* _EXCERPT_:
==========

To our knowledge this is one of the first cases of SARS-CoV-2 infection presenting as Rhabdomyolysis.  Viral associated rhabdomyolysis is a common cause rhabdomyolysis in children, but it is rare in adults and the elderly.  No other cause for his Rhabdomyolysis was found. The patient developed severe AKI requiring hemodialysis. With this case, we would like to remind clinicians that COVID -19 disease with myalgias may present as severe rhabdomyolysis and so it is important to be aware of this potential clinical presentation. The presence of AKI complicates management with drugs such as remdesivir, they maybe contraindicated. It remains unclear if specific therapies would change the course of kidney injury or prevent the need for hemodialysis. [3]

We reviewed literature and found that Rhabdomyolysis has been diagnosed in 10% of patients with severe acute respiratory syndrome (SARS) and in 14% of middle east respiratory syndrome (MERS) Rhabdomyolysis is caused by destruction of skeletal muscle fibers which releases toxic intracellular components into the  bloodstream. The most accepted diagnostic criterion is an elevation of CK greater than 1,000 U/L. Severe rhabdomyolysis is considered with a cutoff value of 5,000–15,000 U/L. Common causes of Rhabdomyolysis include prolonged immobilization, trauma, drugs, toxins, autoimmune myopathies, and viral infections.[1]

Rhabdomyolysis can develop as either a first manifestation or as a complication of the disease.  AKI can be secondary to direct tubular injury, tubular obstruction, and intrarenal vasoconstriction. In studies of 1099 and 278 patients infected with SARS-CoV-2 in China, between 0.5 to 4% of patients had acute kidney injury [3]. The physiopathology of viral myositis is not entirely known and mechanism of SARS-CoV-2 causing rhabdomyolysis has not been studied yet. It remains unclear whether rhabdomyolysis is because of direct viral induced muscular damage or a secondary autoimmune reaction [2]. In a study of 26 autopsies, the renal histopathological analysis of 3 patients revealed pigment casts in the renal interstitium [5]. Acute kidney injury can develop as a complication and this pathophysiological mechanism. AKI requires early and aggressive treatment to prevent chronic kidney damage or death. Fluid replacement is the keystone of rhabdomyolysis treatment. Although no specific modality seems to be effective, veno-venous hemodiafiltration with high permeability membranes seems to be more effective. [1]

Fig. 1 Light Microscopy – Tubules show rare mitotic figures and intraluminal cell debris and coarse granular cast. Notice the mild fibrosis,  mild infiltrates of lymphocytes and plasma cells with rare eosinophils.

==========

* _RECORD EXCERPTS_:
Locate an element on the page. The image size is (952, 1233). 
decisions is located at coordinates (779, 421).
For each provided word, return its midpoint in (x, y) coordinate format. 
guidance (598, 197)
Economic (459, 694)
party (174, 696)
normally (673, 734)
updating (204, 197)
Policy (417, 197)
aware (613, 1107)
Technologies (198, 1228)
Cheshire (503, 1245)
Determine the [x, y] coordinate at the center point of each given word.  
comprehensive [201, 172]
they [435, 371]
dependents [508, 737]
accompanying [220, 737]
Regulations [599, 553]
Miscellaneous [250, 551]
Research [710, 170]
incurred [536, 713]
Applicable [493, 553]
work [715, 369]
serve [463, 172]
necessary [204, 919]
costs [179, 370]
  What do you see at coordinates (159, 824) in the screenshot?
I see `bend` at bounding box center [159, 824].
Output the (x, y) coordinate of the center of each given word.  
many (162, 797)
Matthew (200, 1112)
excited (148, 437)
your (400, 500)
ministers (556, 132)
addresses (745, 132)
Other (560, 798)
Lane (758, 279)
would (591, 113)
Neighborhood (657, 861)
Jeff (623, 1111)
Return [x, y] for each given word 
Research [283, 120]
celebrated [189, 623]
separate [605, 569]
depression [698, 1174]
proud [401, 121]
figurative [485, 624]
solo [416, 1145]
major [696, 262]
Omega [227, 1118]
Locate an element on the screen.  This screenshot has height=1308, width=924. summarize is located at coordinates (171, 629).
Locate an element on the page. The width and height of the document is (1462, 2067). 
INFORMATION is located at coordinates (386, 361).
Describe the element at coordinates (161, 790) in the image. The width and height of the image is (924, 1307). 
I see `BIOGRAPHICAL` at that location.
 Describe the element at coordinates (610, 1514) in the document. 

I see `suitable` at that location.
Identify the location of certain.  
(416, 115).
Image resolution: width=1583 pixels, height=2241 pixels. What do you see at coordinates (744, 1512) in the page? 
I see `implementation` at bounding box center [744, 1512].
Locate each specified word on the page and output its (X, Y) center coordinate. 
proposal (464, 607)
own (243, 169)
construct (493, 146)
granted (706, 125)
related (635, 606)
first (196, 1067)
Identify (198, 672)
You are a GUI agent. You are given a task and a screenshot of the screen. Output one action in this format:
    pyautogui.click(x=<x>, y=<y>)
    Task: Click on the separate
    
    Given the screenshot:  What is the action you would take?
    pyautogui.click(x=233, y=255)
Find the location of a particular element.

==========

* _EXERCISE REQUIREMENTS_:
1. List the common causes of rhabdomyolysis named in the excerpt on rhabdomyolysis.
2. Set down the part of the excerpt on rhabdomyolysis starting with "Fig. 1 Light" and going on through "with rare eosinophils.", word for word.
The data are not needed for this work.

* _ANSWERS GIVEN_:
1.
- Prolonged immobilization
- Trauma
- Drugs
- Toxins
- Autoimmune myopathies
- Viral infections

2.
Fig. 1 Light Microscopy – Tubules show rare mitotic figures and intraluminal cell debris and coarse granular cast. Notice the mild fibrosis,  mild infiltrates of lymphocytes and plasma cells with rare eosinophils.